■ Supplied passage
>>

- IATA: none; ICAO: none; FAA LID: 0IN6;

Summary
- Airport type: Private
- Owner: Lester W. Morrison
- Location: Linton, Indiana
- Elevation AMSL: 520 ft / 158 m
- Coordinates: 39°01′18″N 087°11′13″W﻿ / ﻿39.02167°N 87.18694°W

Map
- 0IN6 Location of airport in Indiana

Runways
| Direction | Length |  | Surface |
| ft | m |
| 18U/36U | 1,225 | 373 | Turf |

Statistics (2003)
- Aircraft operations: 420
- Based aircraft: 4
- Source: Federal Aviation Administration

= Morrison Flight Park =

Morrison Flight Park is a private use ultralight airport in Greene County, Indiana, United States. It is located two nautical miles (4 km) southwest of the central business district of Linton, Indiana, and was previously a public use airport.

== Facilities and aircraft ==
Morrison Flight Park resides at elevation of 520 feet (158 m) above mean sea level. It has one runway designated 18U/36U with a turf surface measuring 1,225 by 70 feet (373 x 21 m).

For the 12-month period ending December 31, 2003, the airport had 420 general aviation aircraft operations, an average of 35 per month. There are four ultralight aircraft based at this airport.

<<

■ Tasks and exercises
1. List every field label given under the Summary heading of the Morrison Flight Park page.
2. Retype the part of the Morrison Flight Park page starting with "Morrison Flight Park is" and going on through "at this airport.".
The material from here on has nothing to do with the Morrison Flight Park page.

■ Information supplied
>>

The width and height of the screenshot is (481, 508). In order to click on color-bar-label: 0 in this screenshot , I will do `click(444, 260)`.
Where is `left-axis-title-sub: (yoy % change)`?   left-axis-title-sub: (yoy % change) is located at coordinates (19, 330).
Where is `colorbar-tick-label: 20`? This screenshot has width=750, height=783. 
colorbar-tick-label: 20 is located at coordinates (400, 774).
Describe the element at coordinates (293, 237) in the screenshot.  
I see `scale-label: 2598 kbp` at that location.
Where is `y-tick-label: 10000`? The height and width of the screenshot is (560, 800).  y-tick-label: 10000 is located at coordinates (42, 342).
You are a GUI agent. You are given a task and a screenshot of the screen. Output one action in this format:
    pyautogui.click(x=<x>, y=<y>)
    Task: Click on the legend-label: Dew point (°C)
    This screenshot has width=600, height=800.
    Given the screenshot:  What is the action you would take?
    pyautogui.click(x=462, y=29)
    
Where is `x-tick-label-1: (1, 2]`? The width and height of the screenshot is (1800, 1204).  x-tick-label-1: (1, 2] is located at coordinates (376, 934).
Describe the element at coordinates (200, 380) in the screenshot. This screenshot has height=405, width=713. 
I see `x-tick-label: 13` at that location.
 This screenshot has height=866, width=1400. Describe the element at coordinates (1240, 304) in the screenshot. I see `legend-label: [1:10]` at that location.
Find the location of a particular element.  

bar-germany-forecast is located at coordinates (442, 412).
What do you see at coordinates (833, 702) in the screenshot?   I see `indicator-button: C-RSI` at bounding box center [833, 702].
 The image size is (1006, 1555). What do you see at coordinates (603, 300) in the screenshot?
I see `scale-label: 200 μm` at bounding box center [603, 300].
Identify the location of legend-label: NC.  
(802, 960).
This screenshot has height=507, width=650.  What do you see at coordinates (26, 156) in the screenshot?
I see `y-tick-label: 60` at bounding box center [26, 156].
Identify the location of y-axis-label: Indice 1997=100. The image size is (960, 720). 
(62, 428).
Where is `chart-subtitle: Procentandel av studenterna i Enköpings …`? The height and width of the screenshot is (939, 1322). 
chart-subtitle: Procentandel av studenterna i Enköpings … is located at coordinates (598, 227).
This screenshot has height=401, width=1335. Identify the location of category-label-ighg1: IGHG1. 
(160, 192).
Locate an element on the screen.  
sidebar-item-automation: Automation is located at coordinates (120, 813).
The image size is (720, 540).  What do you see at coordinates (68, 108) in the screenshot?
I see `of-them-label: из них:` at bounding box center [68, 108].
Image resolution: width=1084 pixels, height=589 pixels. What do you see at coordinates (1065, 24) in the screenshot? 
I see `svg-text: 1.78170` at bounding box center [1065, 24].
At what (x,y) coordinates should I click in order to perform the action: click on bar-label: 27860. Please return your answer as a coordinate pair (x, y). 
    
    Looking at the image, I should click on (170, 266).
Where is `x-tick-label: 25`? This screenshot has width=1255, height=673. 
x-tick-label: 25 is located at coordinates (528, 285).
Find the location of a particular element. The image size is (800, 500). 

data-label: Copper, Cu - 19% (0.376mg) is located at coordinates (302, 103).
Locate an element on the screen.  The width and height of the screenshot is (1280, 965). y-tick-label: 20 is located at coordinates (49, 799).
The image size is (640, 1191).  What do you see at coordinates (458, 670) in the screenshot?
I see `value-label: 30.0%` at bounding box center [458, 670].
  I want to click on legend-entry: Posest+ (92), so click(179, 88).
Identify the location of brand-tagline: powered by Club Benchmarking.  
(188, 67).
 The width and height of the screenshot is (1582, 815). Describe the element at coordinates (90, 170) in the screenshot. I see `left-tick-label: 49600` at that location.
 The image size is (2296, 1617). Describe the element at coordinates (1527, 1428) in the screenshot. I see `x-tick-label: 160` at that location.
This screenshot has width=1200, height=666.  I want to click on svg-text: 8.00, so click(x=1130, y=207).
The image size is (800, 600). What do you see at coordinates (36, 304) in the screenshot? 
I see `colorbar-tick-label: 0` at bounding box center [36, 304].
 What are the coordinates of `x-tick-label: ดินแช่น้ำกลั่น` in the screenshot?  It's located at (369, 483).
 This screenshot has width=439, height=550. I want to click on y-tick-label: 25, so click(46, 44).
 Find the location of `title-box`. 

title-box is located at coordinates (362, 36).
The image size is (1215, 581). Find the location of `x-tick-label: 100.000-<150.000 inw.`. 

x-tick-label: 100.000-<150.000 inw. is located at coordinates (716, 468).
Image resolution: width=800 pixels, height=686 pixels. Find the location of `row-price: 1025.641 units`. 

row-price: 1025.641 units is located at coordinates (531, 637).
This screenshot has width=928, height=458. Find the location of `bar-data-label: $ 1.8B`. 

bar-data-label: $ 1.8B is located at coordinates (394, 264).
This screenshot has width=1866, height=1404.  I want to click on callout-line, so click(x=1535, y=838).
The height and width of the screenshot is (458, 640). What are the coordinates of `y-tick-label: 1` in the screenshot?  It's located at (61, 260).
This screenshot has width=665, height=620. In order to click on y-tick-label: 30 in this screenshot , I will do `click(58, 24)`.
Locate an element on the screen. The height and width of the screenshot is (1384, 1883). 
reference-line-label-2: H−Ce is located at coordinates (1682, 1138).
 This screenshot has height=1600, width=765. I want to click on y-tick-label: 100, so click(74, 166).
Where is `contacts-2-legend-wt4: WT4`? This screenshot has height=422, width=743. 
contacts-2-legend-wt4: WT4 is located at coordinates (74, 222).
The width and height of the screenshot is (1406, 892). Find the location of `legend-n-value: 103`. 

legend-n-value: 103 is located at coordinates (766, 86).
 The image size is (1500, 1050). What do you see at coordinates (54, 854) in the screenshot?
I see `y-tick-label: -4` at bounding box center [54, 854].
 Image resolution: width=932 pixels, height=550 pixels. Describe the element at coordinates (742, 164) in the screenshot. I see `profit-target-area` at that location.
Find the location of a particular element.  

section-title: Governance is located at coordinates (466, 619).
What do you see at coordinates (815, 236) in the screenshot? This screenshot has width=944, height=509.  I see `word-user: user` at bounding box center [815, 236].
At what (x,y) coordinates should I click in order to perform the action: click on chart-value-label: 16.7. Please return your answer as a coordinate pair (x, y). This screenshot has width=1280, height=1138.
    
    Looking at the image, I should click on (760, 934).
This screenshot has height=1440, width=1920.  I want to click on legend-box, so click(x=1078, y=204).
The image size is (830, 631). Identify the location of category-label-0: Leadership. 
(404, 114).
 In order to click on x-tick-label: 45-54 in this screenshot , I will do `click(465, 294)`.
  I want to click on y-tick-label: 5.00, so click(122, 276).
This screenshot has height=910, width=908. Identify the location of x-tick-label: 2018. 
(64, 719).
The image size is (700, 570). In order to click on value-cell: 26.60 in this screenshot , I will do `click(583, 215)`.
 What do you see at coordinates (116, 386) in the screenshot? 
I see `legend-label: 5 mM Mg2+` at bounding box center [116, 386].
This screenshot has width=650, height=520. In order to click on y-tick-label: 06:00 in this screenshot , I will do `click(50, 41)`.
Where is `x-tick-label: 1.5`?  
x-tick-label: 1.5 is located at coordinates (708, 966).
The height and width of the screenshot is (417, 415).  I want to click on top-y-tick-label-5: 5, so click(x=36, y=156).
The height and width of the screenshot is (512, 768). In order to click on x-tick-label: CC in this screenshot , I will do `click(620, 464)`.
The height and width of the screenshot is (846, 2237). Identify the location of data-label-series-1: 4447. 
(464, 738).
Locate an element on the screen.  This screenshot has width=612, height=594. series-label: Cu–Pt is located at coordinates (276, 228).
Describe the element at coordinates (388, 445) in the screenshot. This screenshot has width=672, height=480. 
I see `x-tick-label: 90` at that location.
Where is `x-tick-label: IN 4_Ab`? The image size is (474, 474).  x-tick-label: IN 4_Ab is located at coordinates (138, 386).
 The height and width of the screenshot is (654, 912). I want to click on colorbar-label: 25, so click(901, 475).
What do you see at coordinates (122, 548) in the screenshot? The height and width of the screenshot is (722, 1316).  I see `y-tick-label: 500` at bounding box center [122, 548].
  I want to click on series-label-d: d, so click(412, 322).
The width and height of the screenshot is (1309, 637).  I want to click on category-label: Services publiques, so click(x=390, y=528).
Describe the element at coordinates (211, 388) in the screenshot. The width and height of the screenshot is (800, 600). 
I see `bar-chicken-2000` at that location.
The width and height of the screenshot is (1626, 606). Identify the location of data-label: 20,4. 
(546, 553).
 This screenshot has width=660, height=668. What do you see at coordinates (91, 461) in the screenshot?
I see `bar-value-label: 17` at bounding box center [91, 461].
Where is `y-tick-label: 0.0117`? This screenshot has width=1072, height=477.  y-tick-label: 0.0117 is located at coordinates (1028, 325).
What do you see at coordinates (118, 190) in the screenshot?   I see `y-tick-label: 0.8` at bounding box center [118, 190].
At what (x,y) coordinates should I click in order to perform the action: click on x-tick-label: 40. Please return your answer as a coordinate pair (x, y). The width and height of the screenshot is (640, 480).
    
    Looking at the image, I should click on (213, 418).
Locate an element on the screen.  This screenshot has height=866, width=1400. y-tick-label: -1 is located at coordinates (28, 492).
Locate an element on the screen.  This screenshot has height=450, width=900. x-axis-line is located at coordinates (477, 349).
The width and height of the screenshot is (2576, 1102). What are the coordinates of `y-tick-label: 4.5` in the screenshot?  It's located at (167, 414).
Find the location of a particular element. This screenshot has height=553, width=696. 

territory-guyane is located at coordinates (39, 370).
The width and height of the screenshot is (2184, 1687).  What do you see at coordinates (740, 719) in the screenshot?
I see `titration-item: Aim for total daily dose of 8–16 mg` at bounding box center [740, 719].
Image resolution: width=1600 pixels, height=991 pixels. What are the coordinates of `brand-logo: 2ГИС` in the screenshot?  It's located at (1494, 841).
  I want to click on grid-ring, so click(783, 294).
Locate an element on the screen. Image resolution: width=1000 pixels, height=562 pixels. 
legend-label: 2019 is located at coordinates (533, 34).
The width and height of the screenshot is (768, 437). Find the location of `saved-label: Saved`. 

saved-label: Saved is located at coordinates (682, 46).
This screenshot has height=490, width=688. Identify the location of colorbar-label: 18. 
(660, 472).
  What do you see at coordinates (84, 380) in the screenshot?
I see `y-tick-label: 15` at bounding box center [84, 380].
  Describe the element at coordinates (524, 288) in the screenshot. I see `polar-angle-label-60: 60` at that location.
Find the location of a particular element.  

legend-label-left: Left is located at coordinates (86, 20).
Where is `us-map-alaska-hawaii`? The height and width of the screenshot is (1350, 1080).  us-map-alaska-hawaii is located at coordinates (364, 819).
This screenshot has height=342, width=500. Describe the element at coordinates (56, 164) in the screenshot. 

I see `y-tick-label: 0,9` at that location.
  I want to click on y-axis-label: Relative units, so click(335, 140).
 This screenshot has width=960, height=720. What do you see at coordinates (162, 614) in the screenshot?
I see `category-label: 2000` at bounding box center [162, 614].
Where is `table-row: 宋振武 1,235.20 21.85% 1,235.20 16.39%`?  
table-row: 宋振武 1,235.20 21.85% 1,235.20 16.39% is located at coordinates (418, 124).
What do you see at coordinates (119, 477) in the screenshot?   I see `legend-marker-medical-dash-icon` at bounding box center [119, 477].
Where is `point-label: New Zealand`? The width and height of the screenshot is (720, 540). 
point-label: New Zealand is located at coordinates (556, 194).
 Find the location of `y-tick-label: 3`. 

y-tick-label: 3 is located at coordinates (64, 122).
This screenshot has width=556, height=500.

<<

■ List of answers
1. Airport type, Owner, Location, Elevation AMSL, Coordinates

2.
Morrison Flight Park is a private use ultralight airport in Greene County, Indiana, United States. It is located two nautical miles (4 km) southwest of the central business district of Linton, Indiana, and was previously a public use airport.

== Facilities and aircraft ==
Morrison Flight Park resides at elevation of 520 feet (158 m) above mean sea level. It has one runway designated 18U/36U with a turf surface measuring 1,225 by 70 feet (373 x 21 m).

For the 12-month period ending December 31, 2003, the airport had 420 general aviation aircraft operations, an average of 35 per month. There are four ultralight aircraft based at this airport.